Work task. In the answer, every entry must appear exactly as given.

(Dataset entries)

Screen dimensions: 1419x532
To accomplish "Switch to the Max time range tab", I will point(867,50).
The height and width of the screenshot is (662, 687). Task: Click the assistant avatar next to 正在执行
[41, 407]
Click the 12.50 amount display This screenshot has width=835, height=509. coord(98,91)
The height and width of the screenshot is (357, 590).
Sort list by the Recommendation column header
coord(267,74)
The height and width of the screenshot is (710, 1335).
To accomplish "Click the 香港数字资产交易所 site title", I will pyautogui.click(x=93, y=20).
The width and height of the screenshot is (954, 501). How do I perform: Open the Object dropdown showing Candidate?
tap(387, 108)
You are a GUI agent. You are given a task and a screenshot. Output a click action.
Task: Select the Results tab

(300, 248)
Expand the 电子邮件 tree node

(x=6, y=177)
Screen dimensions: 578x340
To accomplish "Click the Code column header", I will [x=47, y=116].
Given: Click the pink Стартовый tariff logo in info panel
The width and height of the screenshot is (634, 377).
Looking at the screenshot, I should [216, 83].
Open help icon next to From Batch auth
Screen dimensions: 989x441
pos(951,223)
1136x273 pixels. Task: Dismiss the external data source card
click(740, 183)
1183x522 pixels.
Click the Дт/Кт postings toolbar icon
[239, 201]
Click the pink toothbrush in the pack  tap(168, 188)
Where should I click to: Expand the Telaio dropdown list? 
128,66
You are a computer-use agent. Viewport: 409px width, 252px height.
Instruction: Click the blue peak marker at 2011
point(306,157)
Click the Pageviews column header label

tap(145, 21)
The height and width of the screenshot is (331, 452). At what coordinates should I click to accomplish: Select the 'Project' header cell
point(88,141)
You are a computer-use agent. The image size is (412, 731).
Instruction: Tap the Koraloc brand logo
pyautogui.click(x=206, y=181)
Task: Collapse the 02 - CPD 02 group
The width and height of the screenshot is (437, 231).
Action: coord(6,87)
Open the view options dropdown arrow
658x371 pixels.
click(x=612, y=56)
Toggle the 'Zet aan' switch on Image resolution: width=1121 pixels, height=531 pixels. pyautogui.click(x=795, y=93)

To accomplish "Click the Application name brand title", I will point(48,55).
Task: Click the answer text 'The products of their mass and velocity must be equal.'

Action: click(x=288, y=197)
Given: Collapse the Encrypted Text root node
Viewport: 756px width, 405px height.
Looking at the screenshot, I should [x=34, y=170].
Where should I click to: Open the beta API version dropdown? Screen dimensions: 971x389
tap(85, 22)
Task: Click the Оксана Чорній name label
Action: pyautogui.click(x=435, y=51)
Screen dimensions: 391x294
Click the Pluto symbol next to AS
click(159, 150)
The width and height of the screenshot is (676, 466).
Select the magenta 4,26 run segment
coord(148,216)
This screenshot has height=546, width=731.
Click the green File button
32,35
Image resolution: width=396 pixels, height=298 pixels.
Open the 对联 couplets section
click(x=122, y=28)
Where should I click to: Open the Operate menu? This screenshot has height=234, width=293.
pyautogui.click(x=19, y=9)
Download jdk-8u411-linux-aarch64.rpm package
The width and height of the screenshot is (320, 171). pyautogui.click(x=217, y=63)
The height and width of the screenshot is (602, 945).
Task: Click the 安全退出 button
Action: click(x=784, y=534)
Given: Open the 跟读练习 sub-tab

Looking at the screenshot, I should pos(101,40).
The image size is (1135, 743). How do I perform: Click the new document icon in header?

Result.
Screen dimensions: 1419x532
To accomplish "Switch to the Max time range tab", I will point(867,50).
The height and width of the screenshot is (662, 687). Task: Click the assistant avatar next to 正在执行
[41, 407]
Click the 12.50 amount display This screenshot has width=835, height=509. coord(98,91)
The height and width of the screenshot is (357, 590).
Sort list by the Recommendation column header
coord(267,74)
The height and width of the screenshot is (710, 1335).
To accomplish "Click the 香港数字资产交易所 site title", I will pyautogui.click(x=93, y=20).
The width and height of the screenshot is (954, 501). How do I perform: Open the Object dropdown showing Candidate?
tap(387, 108)
You are a GUI agent. You are given a task and a screenshot. Output a click action.
Task: Select the Results tab

(300, 248)
Expand the 电子邮件 tree node

(x=6, y=177)
Screen dimensions: 578x340
To accomplish "Click the Code column header", I will [x=47, y=116].
Given: Click the pink Стартовый tariff logo in info panel
The width and height of the screenshot is (634, 377).
Looking at the screenshot, I should [216, 83].
Open help icon next to From Batch auth
Screen dimensions: 989x441
pos(951,223)
1136x273 pixels. Task: Dismiss the external data source card
click(740, 183)
1183x522 pixels.
Click the Дт/Кт postings toolbar icon
[239, 201]
Click the pink toothbrush in the pack  tap(168, 188)
Where should I click to: Expand the Telaio dropdown list? 
128,66
You are a computer-use agent. Viewport: 409px width, 252px height.
Instruction: Click the blue peak marker at 2011
point(306,157)
Click the Pageviews column header label

tap(145, 21)
The height and width of the screenshot is (331, 452). At what coordinates should I click to accomplish: Select the 'Project' header cell
point(88,141)
You are a computer-use agent. The image size is (412, 731).
Instruction: Tap the Koraloc brand logo
pyautogui.click(x=206, y=181)
Task: Collapse the 02 - CPD 02 group
The width and height of the screenshot is (437, 231).
Action: coord(6,87)
Open the view options dropdown arrow
658x371 pixels.
click(x=612, y=56)
Toggle the 'Zet aan' switch on Image resolution: width=1121 pixels, height=531 pixels. pyautogui.click(x=795, y=93)

To accomplish "Click the Application name brand title", I will point(48,55).
Task: Click the answer text 'The products of their mass and velocity must be equal.'

Action: click(x=288, y=197)
Given: Collapse the Encrypted Text root node
Viewport: 756px width, 405px height.
Looking at the screenshot, I should [x=34, y=170].
Where should I click to: Open the beta API version dropdown? Screen dimensions: 971x389
tap(85, 22)
Task: Click the Оксана Чорній name label
Action: pyautogui.click(x=435, y=51)
Screen dimensions: 391x294
Click the Pluto symbol next to AS
click(159, 150)
The width and height of the screenshot is (676, 466).
Select the magenta 4,26 run segment
coord(148,216)
This screenshot has height=546, width=731.
Click the green File button
32,35
Image resolution: width=396 pixels, height=298 pixels.
Open the 对联 couplets section
click(x=122, y=28)
Where should I click to: Open the Operate menu? This screenshot has height=234, width=293.
pyautogui.click(x=19, y=9)
Download jdk-8u411-linux-aarch64.rpm package
The width and height of the screenshot is (320, 171). pyautogui.click(x=217, y=63)
The height and width of the screenshot is (602, 945).
Task: Click the 安全退出 button
Action: click(x=784, y=534)
Given: Open the 跟读练习 sub-tab

Looking at the screenshot, I should pos(101,40).
The image size is (1135, 743). How do I perform: Click the new document icon in header?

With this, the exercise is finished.